▶ [Exercise]: Please reproduce word for word everything from the start of the records down to the line containing "pyautogui.click(x=1032, y=510)", including that line. Leave the pictures out of your answer.

▶ [Listing]:
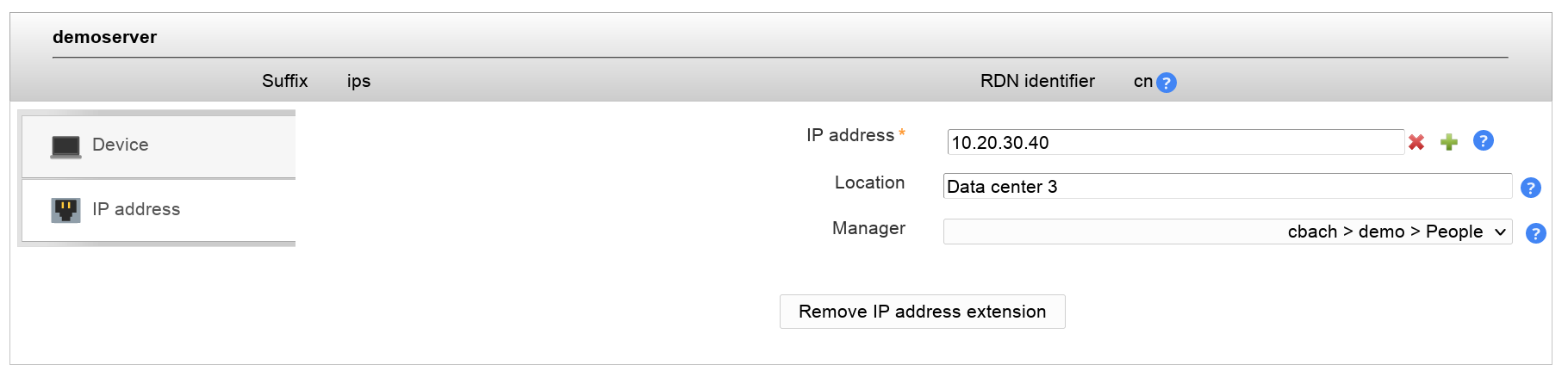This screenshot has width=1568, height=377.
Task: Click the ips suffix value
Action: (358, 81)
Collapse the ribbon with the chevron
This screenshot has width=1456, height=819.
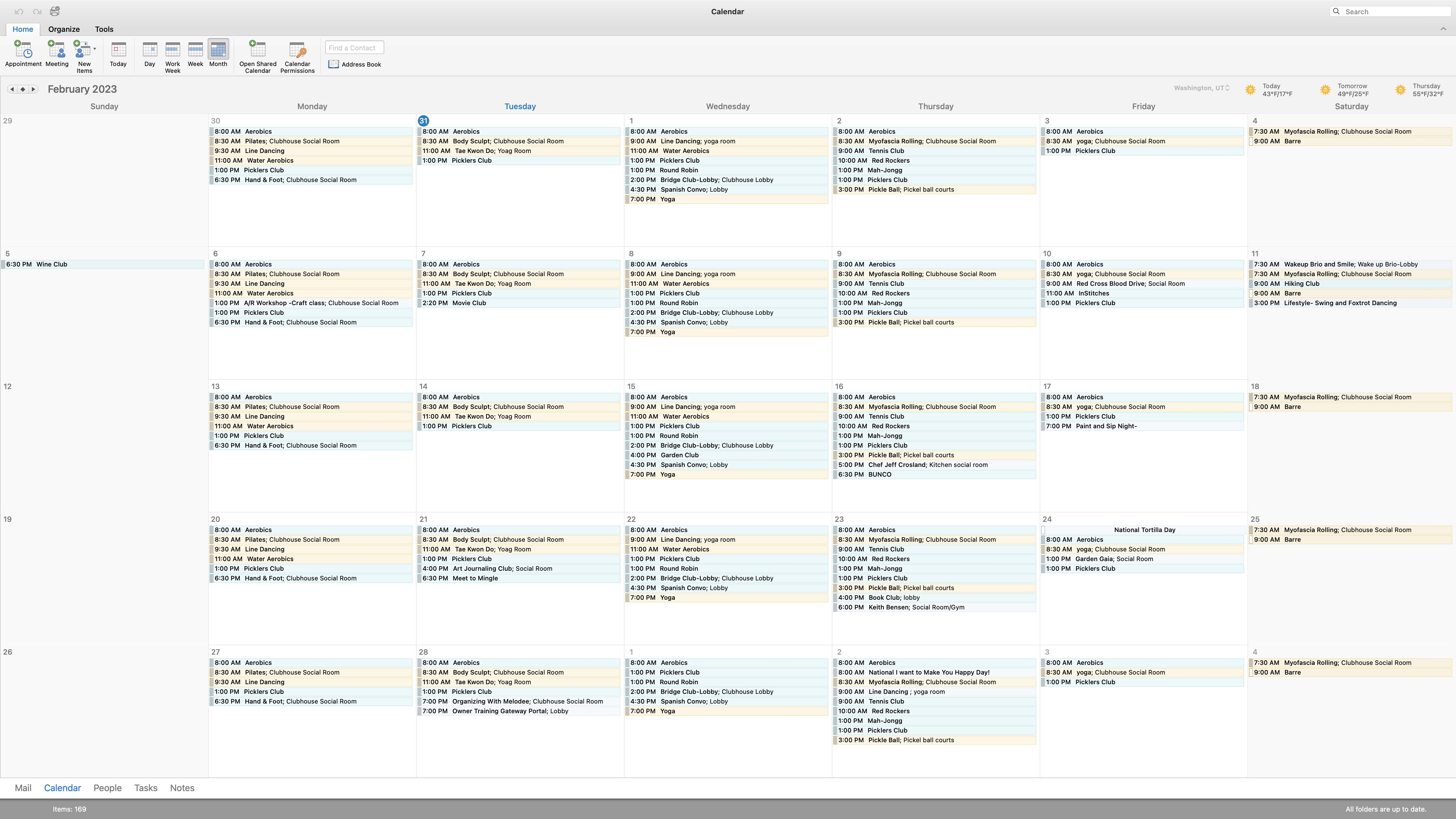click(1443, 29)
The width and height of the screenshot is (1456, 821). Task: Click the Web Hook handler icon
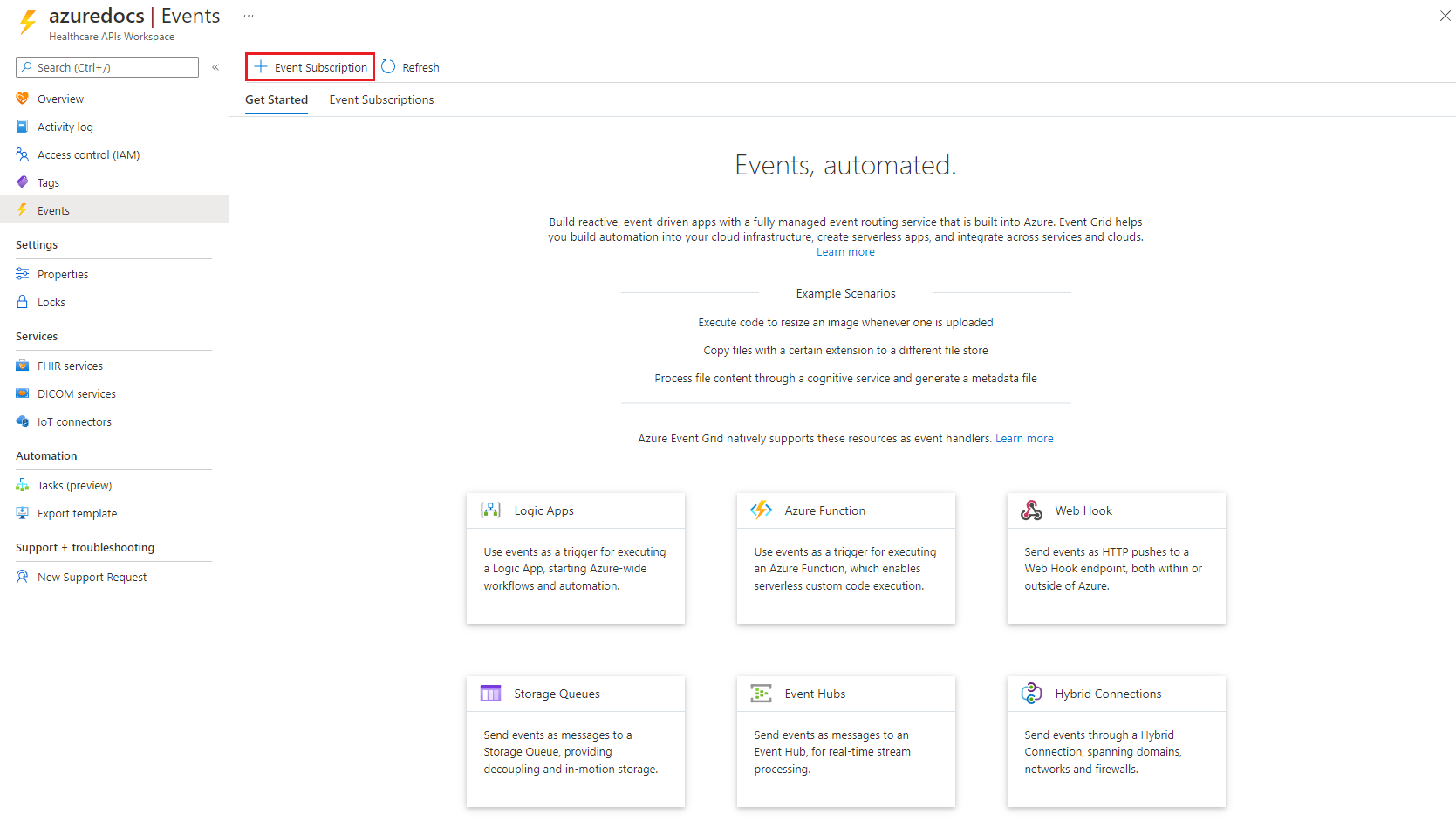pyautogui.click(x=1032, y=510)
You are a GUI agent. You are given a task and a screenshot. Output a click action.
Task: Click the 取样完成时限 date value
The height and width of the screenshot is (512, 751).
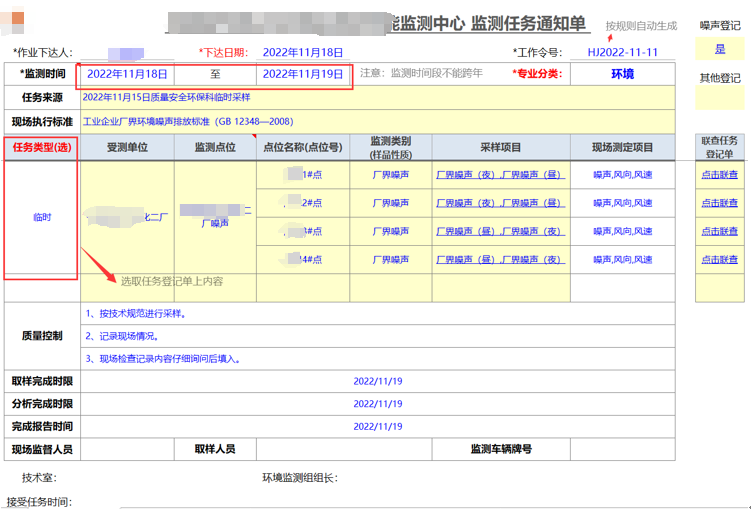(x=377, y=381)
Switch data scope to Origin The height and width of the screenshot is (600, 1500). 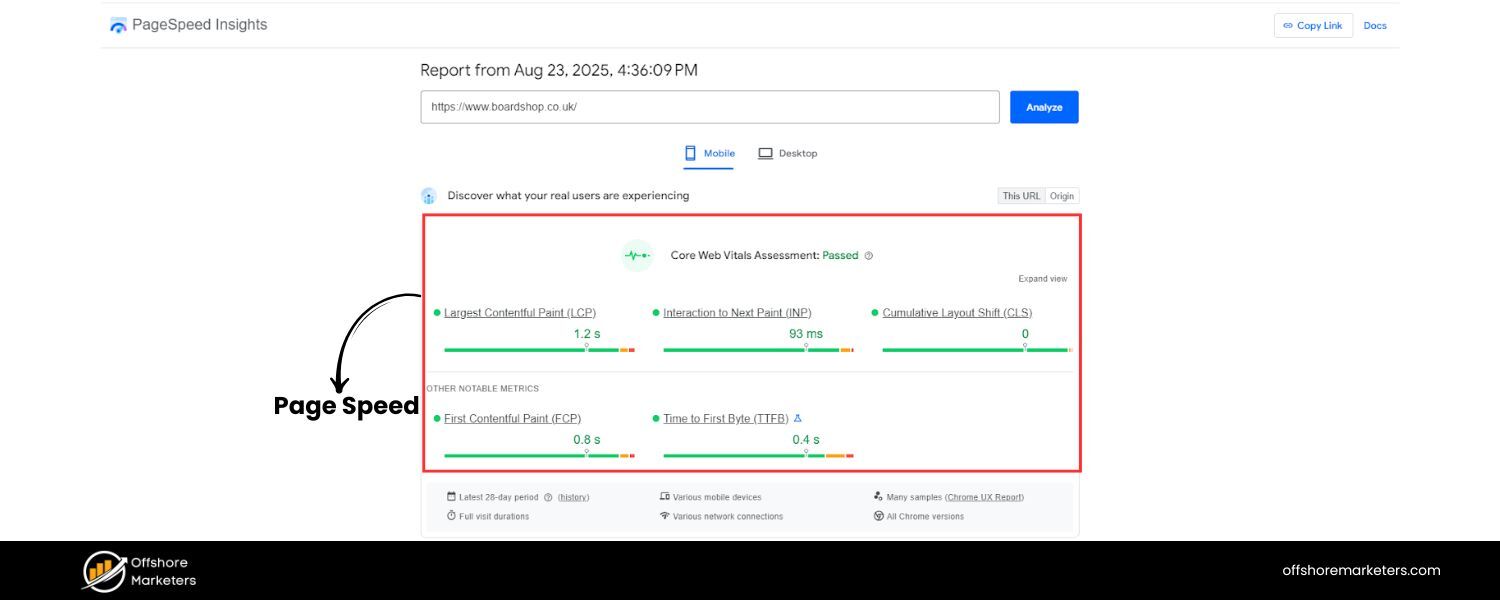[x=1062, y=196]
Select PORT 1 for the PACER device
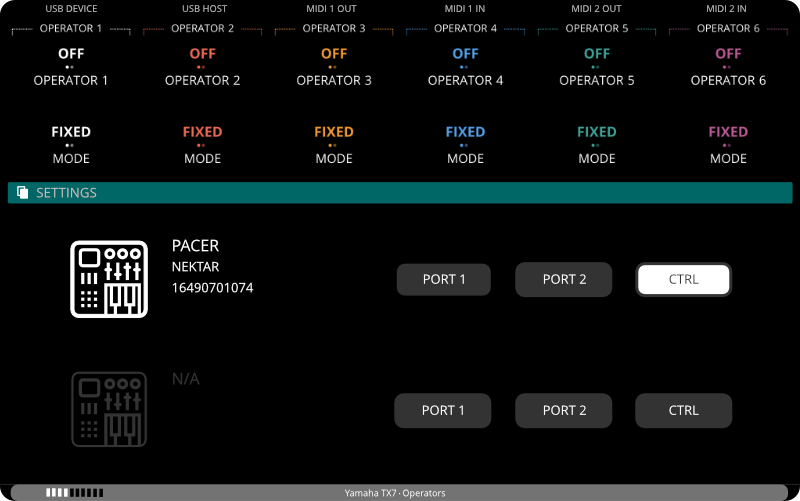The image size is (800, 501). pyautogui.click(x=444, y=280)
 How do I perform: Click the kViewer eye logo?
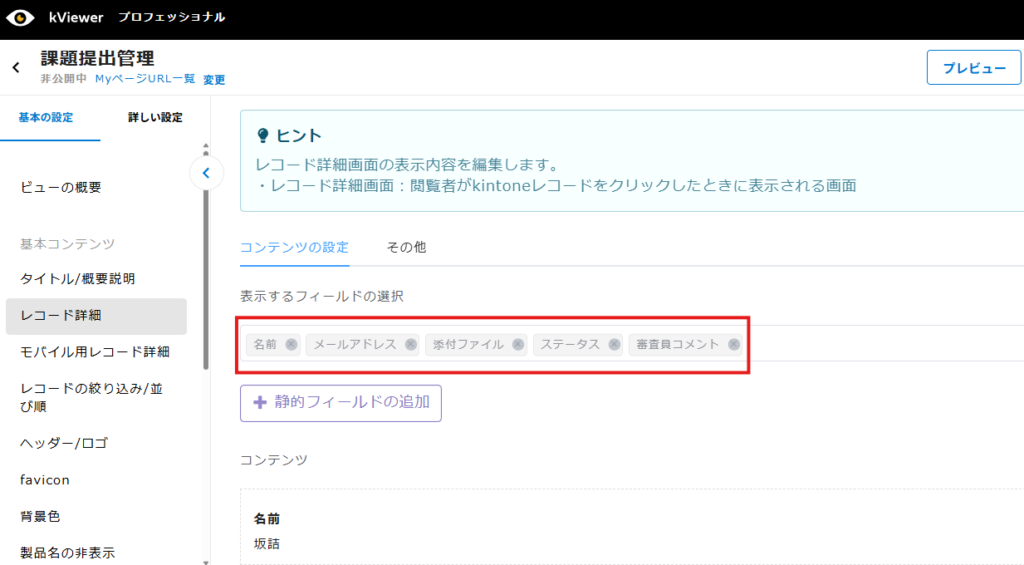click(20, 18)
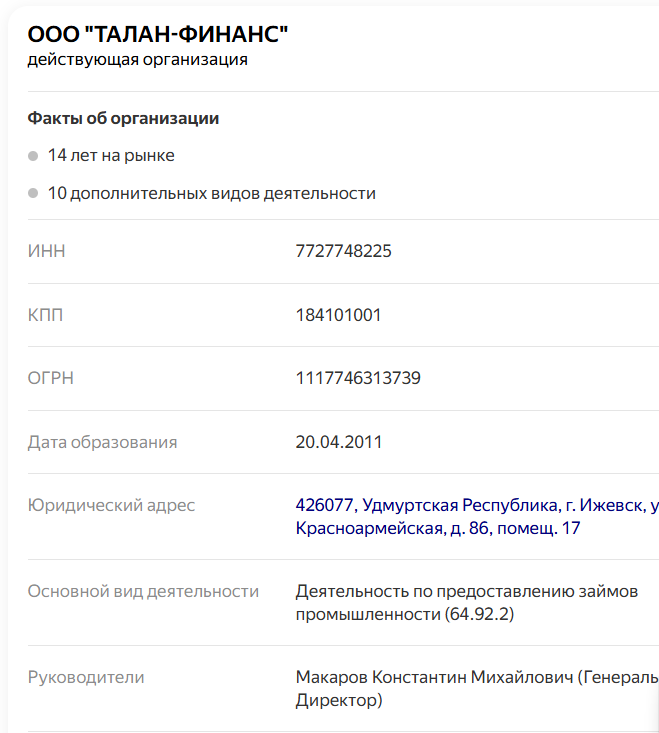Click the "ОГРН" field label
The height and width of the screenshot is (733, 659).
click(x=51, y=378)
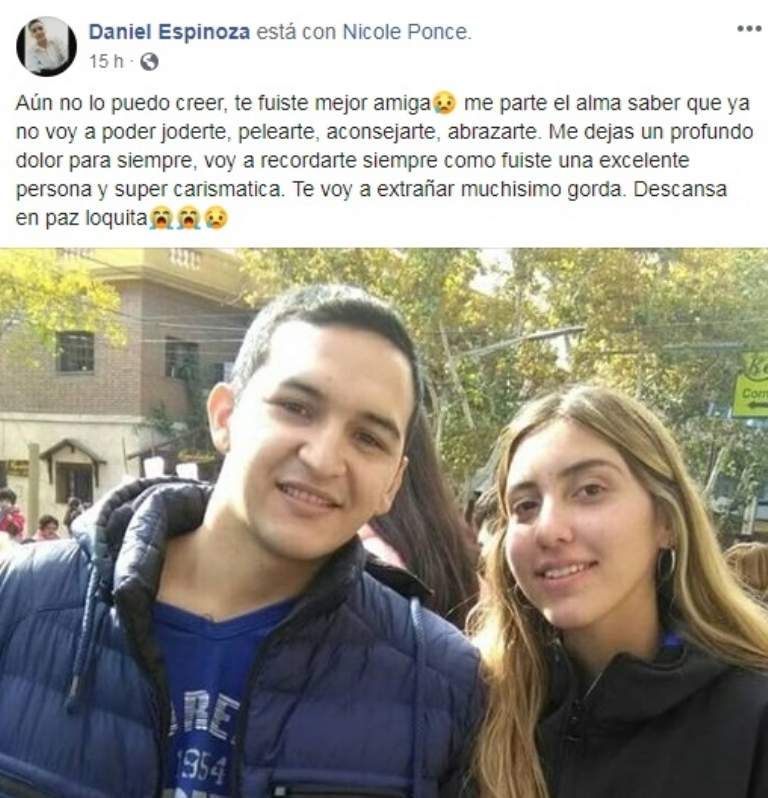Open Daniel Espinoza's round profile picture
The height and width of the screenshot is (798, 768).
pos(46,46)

▶ [Solution to the exercise]:
This screenshot has width=1568, height=377.
Task: Click the ips suffix value
Action: (358, 81)
Collapse the ribbon with the chevron
This screenshot has width=1456, height=819.
click(1443, 29)
The width and height of the screenshot is (1456, 821). Task: Click the Web Hook handler icon
pyautogui.click(x=1032, y=510)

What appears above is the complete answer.